Did you check if that handles RTSP URIs correctly? Also for url I had to add https://github.com/servo/rust-url/pull/668 for making it actually useable for RTSP client/server implementations.

Just because both crates say "URL", this needs careful consideration.


If the maintainer think this could be an good idea

I think that's a good idea but you should probably look at the different aspects of the whole effort separately. Getting rid of all heap allocations for example is going to be quite a bit of effort, but would be useful independent of nostd support too.

sdroege avatar Jan 08 '24 07:01 sdroege

Are there actually any cameras out there that do not run a full (usually Linux) OS?

In my example specifically, I'm experimenting on using an ESP32 to connect to an IP camera, and forward the packets to a server to make the stream public available without having to open ports in my router, still WIP. Basically I want to convert any RTSP camera to push the stream to a server, instead having the server to connect to the camera, which leads to a lot of issues when the IP is not static, firewall blocking, etc...

That would indeed be useful to solve but requires careful redesign of the API and implementation. It's not "easy".
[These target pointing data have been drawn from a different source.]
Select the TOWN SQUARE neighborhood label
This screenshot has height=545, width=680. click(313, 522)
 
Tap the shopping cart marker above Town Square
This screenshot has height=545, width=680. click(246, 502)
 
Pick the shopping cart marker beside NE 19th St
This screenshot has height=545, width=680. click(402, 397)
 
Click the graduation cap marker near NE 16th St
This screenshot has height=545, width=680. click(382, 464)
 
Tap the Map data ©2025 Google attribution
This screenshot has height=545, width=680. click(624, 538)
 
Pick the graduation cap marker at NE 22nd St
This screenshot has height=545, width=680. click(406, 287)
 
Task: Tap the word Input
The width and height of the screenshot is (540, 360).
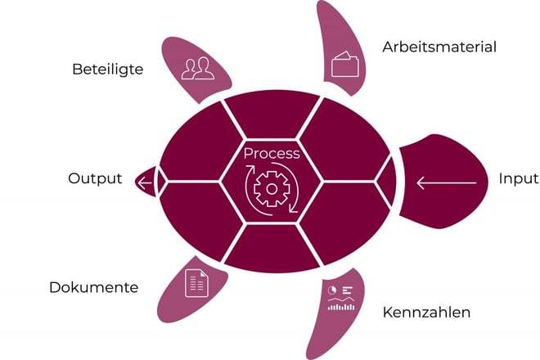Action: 518,179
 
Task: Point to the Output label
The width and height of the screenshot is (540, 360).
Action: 95,178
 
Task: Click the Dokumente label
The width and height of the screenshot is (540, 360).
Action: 93,287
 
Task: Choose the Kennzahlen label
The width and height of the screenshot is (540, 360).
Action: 426,313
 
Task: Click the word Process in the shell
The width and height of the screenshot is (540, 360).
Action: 272,153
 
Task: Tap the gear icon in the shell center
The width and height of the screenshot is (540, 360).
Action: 269,189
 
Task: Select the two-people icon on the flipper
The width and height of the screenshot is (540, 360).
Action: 199,68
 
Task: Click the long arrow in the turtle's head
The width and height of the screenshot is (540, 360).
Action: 445,182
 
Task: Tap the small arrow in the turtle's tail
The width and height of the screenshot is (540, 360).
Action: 146,180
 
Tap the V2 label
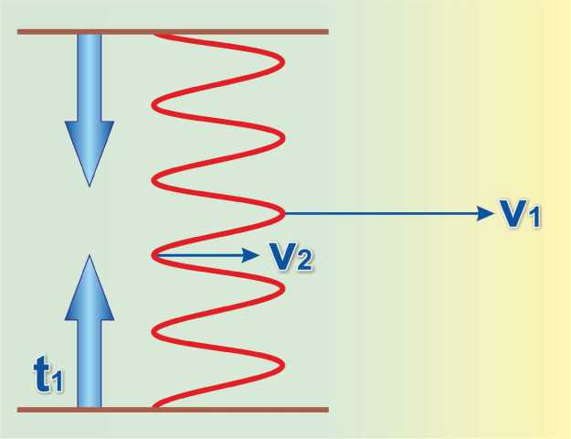293,257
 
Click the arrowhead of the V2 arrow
253,256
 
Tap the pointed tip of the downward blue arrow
89,185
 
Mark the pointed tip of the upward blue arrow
89,256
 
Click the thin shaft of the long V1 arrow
384,213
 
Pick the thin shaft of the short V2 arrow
201,256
I manage to get this project working without std and without alloc by simply using the message_ref.rs without any big changes in the code, I simply had to make the attributes public, and replace the tinyvec::TinyVec by tinyvec::ArrayVec, I think 16 headers is a good limit, I don't know about any message which requires more than 16 headers, but if supporting more headers is necessary, it can be done by doing something like this:

pub struct RequestRef<'a, const HEADERS_LIMIT: usize> {
    pub method: MethodRef<'a>,
    pub request_uri: Option<&'a str>,
    pub version: Version,
    pub headers: ArrayVec<[HeaderRef<'a>; HEADERS_LIMIT]>,
    pub body: &'a [u8],
}

or this:

#[cfg(feature = "std")]
type HeadersVec<'a> = tinyvec:TinyVec<[HeaderRef<'a>; 16]>;

#[cfg(not(feature = "std"))]
type HeadersVec<'a> = tinyvec:ArrayVec<[HeaderRef<'a>; 16]>;

pub struct RequestRef<'a> {
    // ..
    pub headers: HeadersVec<'a>,
}

Did you check if that handles RTSP URIs correctly?

Yes I use this library when I need to validate/parse URLs for no_std targets, like wasm32-unknown-unknown, it is faster than url crate and fully RFC 3986 compliant.
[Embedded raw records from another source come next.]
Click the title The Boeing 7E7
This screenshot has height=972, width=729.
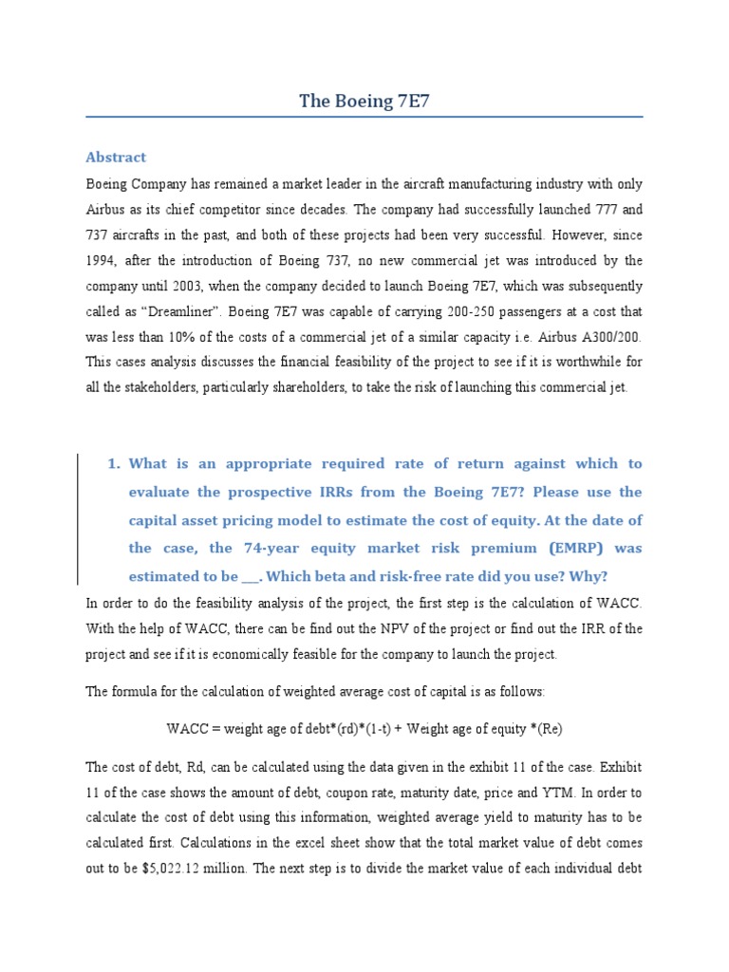(x=364, y=102)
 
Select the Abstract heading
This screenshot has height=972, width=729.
(x=116, y=157)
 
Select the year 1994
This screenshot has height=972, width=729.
(x=103, y=260)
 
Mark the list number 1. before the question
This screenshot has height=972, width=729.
(x=113, y=463)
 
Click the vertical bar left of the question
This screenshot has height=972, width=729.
(x=78, y=519)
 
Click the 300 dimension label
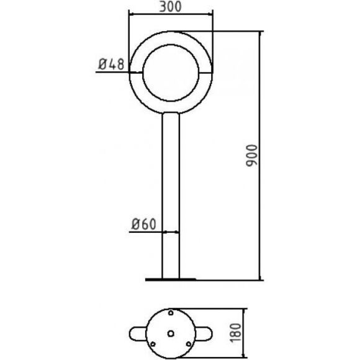click(170, 7)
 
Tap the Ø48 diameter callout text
click(111, 64)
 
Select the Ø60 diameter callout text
click(144, 224)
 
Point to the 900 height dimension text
click(251, 155)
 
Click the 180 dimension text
click(236, 333)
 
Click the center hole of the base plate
click(171, 333)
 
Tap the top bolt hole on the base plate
click(171, 313)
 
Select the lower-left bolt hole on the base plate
click(153, 344)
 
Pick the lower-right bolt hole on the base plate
click(189, 344)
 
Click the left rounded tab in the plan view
click(138, 333)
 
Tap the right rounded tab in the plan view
click(204, 333)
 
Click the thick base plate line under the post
click(171, 279)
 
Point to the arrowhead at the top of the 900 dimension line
click(260, 34)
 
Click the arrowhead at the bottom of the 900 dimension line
click(260, 277)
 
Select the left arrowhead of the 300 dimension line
click(132, 14)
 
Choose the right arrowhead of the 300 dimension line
click(209, 14)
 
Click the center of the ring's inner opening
click(171, 73)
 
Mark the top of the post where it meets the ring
click(171, 112)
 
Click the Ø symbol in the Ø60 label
click(135, 224)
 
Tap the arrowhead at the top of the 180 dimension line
click(244, 312)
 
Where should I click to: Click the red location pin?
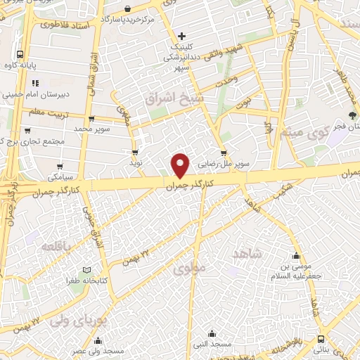(181, 165)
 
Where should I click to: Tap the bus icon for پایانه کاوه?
(21, 54)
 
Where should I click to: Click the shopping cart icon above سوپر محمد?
(91, 118)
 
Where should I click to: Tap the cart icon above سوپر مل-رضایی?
(223, 152)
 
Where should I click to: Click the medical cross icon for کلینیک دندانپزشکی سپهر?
(181, 36)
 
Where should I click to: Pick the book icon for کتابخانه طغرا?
(86, 271)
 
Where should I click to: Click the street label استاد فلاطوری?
(63, 25)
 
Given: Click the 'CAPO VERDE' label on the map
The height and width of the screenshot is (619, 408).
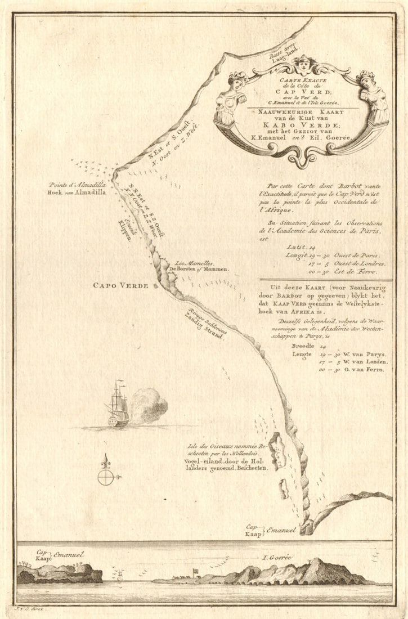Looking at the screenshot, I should [120, 285].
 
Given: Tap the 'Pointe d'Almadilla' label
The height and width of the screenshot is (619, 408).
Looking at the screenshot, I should [77, 184].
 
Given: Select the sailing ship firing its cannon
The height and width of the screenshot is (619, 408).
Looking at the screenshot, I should [118, 406].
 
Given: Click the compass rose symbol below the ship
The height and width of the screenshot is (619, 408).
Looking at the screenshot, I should [106, 476].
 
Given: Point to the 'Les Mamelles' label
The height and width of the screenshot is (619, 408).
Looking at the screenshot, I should [188, 263].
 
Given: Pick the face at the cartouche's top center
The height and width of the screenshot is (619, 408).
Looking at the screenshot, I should [304, 64].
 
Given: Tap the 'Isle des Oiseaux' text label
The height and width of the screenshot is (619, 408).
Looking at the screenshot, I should [223, 450].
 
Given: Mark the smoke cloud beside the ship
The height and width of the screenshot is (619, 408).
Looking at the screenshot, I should [149, 405].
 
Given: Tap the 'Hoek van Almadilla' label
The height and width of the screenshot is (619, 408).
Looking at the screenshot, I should [77, 192].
Lohann avatar Jan 08 '24 15:01 Lohann

As example, the FFMPEG library decode/encode rtsp messages without heap allocations, each message is constrained to 4096 bytes maximum, the issue is that it mixes the code that parsers the RTSP message, manage the tcp connection and RTSP state: https://github.com/FFmpeg/FFmpeg/blob/master/libavformat/rtsp.c#L1183-L1328

The code is very efficient, but a mess..

Lohann avatar Jan 08 '24 16:01 Lohann

Getting rid of all heap allocations for example is going to be quite a bit of effort, but would be useful independent of nostd support too.
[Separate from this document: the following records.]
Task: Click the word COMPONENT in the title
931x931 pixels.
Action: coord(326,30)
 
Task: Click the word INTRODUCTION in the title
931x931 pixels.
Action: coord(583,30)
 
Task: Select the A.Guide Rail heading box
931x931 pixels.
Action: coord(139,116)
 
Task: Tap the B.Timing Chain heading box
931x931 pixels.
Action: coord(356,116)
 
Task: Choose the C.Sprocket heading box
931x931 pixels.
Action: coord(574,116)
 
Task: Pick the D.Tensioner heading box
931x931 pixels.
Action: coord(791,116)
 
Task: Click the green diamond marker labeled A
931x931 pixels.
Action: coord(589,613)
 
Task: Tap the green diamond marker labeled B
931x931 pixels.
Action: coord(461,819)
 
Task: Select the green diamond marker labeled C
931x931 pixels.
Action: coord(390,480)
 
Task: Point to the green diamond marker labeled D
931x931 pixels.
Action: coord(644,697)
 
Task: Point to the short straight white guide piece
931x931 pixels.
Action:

In retina, I've played with a ring buffer-based approach for the RTSP TCP connections, and a pool for the UDP packets. (https://github.com/scottlamb/retina/issues/6) The goal is just to minimize allocations in the steady state rather than to completely eliminate them in the whole program. It's still a significant redesign and some extra complexity, so I'm not sure if I'll ever finish it or not.